Forecasting mass atrocity and genocide

Ben Goldsmith’s Atrocity Forecasting Project has developed a tool for predicting and hopefully preventing mass atrocities around the world.

By Tim Groenendyk

Ben Goldsmith

"Our model also captures cases that are only just appearing in the news like Central African Republic and Myanmar." Associate Professor Ben Goldsmith

“The Project is not so much about understanding the causes of genocide as actually finding particular indicators that are the strongest forecasting tools for genocide,” said Associate Professor Ben Goldsmith and chief investigator at the Atrocity Forecasting Project.

“Our aim was, in particular, to create a forecasting model for genocide and politicide (the deliberate and systematic mass killing of a politically identified group) and something that could map atrocities more generally.

“It’s a quantitative tool that can be used to help predict and prevent mass atrocities.”

The Asia Pacific Centre for the Responsibility to Protect and AusAID funded the Project which also collaborates with University of New South Wales computer scientists and fellow chief investigator Professor Arcot Sowmya.

The forecasting model uses commercially available statistical and econometric applications but Goldsmith said that it’s the techniques they use to analyse the data that are more important than the software.

“Instead of just looking at variables that are generally static, we included variables like elections and changes in the political system or changes in the economy over a short period of time.

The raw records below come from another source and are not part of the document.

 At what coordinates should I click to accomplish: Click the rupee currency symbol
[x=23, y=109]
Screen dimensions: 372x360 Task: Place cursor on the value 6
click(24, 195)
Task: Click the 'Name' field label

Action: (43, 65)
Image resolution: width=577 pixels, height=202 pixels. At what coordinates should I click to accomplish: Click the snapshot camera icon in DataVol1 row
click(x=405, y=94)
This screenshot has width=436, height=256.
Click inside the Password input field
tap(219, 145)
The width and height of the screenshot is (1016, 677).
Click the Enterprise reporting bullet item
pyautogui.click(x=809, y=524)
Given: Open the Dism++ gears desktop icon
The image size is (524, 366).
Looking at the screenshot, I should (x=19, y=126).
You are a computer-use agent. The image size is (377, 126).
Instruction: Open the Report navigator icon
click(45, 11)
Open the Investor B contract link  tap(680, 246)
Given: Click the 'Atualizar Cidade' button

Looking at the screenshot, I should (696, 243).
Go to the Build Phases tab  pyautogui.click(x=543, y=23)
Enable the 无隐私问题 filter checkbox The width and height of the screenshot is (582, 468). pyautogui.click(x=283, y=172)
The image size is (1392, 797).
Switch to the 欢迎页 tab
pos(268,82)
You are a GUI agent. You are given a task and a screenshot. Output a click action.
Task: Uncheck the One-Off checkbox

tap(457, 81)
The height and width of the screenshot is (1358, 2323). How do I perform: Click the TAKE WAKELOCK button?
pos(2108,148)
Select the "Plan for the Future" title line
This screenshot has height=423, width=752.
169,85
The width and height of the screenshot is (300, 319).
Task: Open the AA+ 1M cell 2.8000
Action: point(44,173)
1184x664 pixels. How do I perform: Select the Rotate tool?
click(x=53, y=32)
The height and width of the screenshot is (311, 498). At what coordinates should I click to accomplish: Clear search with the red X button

“The difference between our model and others is that it’s very sensitive to time varying factors.”

The tool analyses each country in two stages. The first stage of the model predicts political instability: civil war, a serious coup or a reversal of open governance.

“That estimate, for all countries in the world, is included in a model that then focuses specifically on the risk of genocide in that same period.”

The second stage estimates the likelihood of genocide or poiliticide over a certain period of time, such as in the next year or five years.

Goldsmith tested his model using a technique called ‘out-of-sample forecasting’ - which simulates actual future forecasting - to measure the accuracy of the results.

“For example, we’ll build the model so that it fits data up to the year 1990. Then we’ll forecast the year 1991, and of course the model hasn’t seen the data from that year.”

In a forthcoming paper in the Journal of Peace Research they compare their model against a commonly used tool developed by a CIA funded team. Not only were their results accurate but outperformed this model.

“We’re pretty confident that it’s among the best forecasting model of the sort.

“You don’t know what countries next year or the next five years are going to have instability so we argue you really need to include all countries in the world, or at least most countries that are at risk of that instability, in your forecast model, which is the real advantage of ours.”

The Atrocity Forecasting Project already lists Syria and Libya in their Top 15 Countries at Risk of the Onset of Politicide and Genocide, where mass killing of civilians because of their political or ethnic identity still occur.

“But our model also captures cases that are only just appearing in the news like Central African Republic and Myanmar.

“Myanmar, even though the political system is liberalising, we actually find that a risk factor for genocide in the country.

“It’s not one of the most powerful factors, but when you have a regime that begins to liberalise - and otherwise has risk factors - then that ‘opening up’ can also present the sort of instability in which the state might consider the option of mass killing.”